■ YOUR INSTRUCTIONS:
Restate every entry word for word.

═════ TASK INPUT

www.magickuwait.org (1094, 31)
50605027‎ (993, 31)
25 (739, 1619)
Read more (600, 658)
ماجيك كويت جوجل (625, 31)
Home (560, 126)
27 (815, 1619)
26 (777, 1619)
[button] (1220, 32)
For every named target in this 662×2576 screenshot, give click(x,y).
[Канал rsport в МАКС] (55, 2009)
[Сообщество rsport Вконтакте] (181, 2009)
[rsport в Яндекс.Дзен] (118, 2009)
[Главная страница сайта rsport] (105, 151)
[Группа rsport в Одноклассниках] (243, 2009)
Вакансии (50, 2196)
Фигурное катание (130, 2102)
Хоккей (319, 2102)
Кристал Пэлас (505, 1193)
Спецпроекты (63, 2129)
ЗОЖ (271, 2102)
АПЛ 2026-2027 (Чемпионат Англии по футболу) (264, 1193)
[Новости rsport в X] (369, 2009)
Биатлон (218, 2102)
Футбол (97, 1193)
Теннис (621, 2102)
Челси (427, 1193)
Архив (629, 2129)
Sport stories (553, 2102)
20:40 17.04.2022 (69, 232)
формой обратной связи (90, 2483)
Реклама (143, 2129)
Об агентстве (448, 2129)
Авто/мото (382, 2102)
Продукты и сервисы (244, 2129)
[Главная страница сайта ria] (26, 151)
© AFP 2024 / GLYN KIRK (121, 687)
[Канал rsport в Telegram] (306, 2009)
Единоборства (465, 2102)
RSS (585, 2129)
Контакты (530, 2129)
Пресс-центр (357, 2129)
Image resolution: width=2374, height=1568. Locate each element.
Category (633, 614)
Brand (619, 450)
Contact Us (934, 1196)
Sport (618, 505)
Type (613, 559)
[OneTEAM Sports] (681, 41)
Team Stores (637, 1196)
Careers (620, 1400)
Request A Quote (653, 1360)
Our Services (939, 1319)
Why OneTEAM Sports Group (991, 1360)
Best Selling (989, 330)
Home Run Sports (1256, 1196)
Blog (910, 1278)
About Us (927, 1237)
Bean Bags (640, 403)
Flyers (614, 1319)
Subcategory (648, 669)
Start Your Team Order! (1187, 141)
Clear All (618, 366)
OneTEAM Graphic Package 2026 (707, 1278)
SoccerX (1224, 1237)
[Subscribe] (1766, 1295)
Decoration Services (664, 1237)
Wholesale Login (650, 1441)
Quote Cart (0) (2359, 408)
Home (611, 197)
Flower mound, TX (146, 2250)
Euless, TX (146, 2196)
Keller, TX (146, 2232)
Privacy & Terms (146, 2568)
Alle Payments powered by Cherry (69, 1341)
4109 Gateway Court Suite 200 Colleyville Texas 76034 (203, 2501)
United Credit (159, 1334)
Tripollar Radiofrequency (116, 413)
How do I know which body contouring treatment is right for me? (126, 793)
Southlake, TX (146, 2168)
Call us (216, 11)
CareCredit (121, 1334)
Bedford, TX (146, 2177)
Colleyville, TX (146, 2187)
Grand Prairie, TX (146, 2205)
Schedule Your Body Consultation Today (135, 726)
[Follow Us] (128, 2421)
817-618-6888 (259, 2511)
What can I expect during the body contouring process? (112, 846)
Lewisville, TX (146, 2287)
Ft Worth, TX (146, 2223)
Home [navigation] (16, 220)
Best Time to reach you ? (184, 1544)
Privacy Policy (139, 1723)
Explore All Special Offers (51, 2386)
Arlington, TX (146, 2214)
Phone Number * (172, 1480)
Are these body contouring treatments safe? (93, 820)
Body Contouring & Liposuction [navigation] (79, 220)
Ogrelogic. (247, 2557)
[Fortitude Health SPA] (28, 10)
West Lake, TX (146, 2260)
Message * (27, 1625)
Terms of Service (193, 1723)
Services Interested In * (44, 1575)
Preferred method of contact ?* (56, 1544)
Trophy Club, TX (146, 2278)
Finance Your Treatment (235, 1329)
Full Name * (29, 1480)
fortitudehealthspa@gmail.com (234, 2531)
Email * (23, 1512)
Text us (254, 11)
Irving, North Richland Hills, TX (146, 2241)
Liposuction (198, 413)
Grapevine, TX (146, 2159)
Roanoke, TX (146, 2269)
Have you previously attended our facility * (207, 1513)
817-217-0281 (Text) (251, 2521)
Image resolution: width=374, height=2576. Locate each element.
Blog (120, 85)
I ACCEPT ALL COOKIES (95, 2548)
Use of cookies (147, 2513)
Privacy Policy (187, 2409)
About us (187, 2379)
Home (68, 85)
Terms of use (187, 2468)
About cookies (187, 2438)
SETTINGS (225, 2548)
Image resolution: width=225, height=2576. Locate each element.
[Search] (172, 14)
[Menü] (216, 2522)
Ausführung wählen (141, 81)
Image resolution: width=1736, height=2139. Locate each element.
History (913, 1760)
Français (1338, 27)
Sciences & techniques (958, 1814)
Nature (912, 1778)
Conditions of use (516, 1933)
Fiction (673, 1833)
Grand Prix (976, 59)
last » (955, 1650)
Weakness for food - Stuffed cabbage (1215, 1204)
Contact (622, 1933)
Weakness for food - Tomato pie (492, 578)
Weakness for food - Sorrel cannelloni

══════════

■ SOLVED PROBLEM:
www.magickuwait.org (1094, 31)
50605027‎ (993, 31)
25 (739, 1619)
Read more (600, 658)
ماجيك كويت جوجل (625, 31)
Home (560, 126)
27 (815, 1619)
26 (777, 1619)
[button] (1220, 32)
For every named target in this 662×2576 screenshot, give click(x,y).
[Канал rsport в МАКС] (55, 2009)
[Сообщество rsport Вконтакте] (181, 2009)
[rsport в Яндекс.Дзен] (118, 2009)
[Главная страница сайта rsport] (105, 151)
[Группа rsport в Одноклассниках] (243, 2009)
Вакансии (50, 2196)
Фигурное катание (130, 2102)
Хоккей (319, 2102)
Кристал Пэлас (505, 1193)
Спецпроекты (63, 2129)
ЗОЖ (271, 2102)
АПЛ 2026-2027 (Чемпионат Англии по футболу) (264, 1193)
[Новости rsport в X] (369, 2009)
Биатлон (218, 2102)
Футбол (97, 1193)
Теннис (621, 2102)
Челси (427, 1193)
Архив (629, 2129)
Sport stories (553, 2102)
20:40 17.04.2022 (69, 232)
формой обратной связи (90, 2483)
Реклама (143, 2129)
Об агентстве (448, 2129)
Авто/мото (382, 2102)
Продукты и сервисы (244, 2129)
[Главная страница сайта ria] (26, 151)
© AFP 2024 / GLYN KIRK (121, 687)
[Канал rsport в Telegram] (306, 2009)
Единоборства (465, 2102)
RSS (585, 2129)
Контакты (530, 2129)
Пресс-центр (357, 2129)
Image resolution: width=2374, height=1568. Locate each element.
Category (633, 614)
Brand (619, 450)
Contact Us (934, 1196)
Sport (618, 505)
Type (613, 559)
[OneTEAM Sports] (681, 41)
Team Stores (637, 1196)
Careers (620, 1400)
Request A Quote (653, 1360)
Our Services (939, 1319)
Why OneTEAM Sports Group (991, 1360)
Best Selling (989, 330)
Home Run Sports (1256, 1196)
Blog (910, 1278)
About Us (927, 1237)
Bean Bags (640, 403)
Flyers (614, 1319)
Subcategory (648, 669)
Start Your Team Order! (1187, 141)
Clear All (618, 366)
OneTEAM Graphic Package 2026 (707, 1278)
SoccerX (1224, 1237)
[Subscribe] (1766, 1295)
Decoration Services (664, 1237)
Wholesale Login (650, 1441)
Quote Cart (0) (2359, 408)
Home (611, 197)
Flower mound, TX (146, 2250)
Euless, TX (146, 2196)
Keller, TX (146, 2232)
Privacy & Terms (146, 2568)
Alle Payments powered by Cherry (69, 1341)
4109 Gateway Court Suite 200 Colleyville Texas 76034 (203, 2501)
United Credit (159, 1334)
Tripollar Radiofrequency (116, 413)
How do I know which body contouring treatment is right for me? (126, 793)
Southlake, TX (146, 2168)
Call us (216, 11)
CareCredit (121, 1334)
Bedford, TX (146, 2177)
Colleyville, TX (146, 2187)
Grand Prairie, TX (146, 2205)
Schedule Your Body Consultation Today (135, 726)
[Follow Us] (128, 2421)
817-618-6888 (259, 2511)
What can I expect during the body contouring process? (112, 846)
Lewisville, TX (146, 2287)
Ft Worth, TX (146, 2223)
Home [navigation] (16, 220)
Best Time to reach you ? (184, 1544)
Privacy Policy (139, 1723)
Explore All Special Offers (51, 2386)
Arlington, TX (146, 2214)
Phone Number * (172, 1480)
Are these body contouring treatments safe? (93, 820)
Body Contouring & Liposuction [navigation] (79, 220)
Ogrelogic. (247, 2557)
[Fortitude Health SPA] (28, 10)
West Lake, TX (146, 2260)
Message * (27, 1625)
Terms of Service (193, 1723)
Services Interested In * (44, 1575)
Preferred method of contact ?* (56, 1544)
Trophy Club, TX (146, 2278)
Finance Your Treatment (235, 1329)
Full Name * (29, 1480)
fortitudehealthspa@gmail.com (234, 2531)
Email * (23, 1512)
Text us (254, 11)
Irving, North Richland Hills, TX (146, 2241)
Liposuction (198, 413)
Grapevine, TX (146, 2159)
Roanoke, TX (146, 2269)
Have you previously attended our facility * (207, 1513)
817-217-0281 (Text) (251, 2521)
Image resolution: width=374, height=2576. Locate each element.
Blog (120, 85)
I ACCEPT ALL COOKIES (95, 2548)
Use of cookies (147, 2513)
Privacy Policy (187, 2409)
About us (187, 2379)
Home (68, 85)
Terms of use (187, 2468)
About cookies (187, 2438)
SETTINGS (225, 2548)
Image resolution: width=225, height=2576. Locate each element.
[Search] (172, 14)
[Menü] (216, 2522)
Ausführung wählen (141, 81)
Image resolution: width=1736, height=2139. Locate each element.
History (913, 1760)
Français (1338, 27)
Sciences & techniques (958, 1814)
Nature (912, 1778)
Conditions of use (516, 1933)
Fiction (673, 1833)
Grand Prix (976, 59)
last » (955, 1650)
Weakness for food - Stuffed cabbage (1215, 1204)
Contact (622, 1933)
Weakness for food - Tomato pie (492, 578)
Weakness for food - Sorrel cannelloni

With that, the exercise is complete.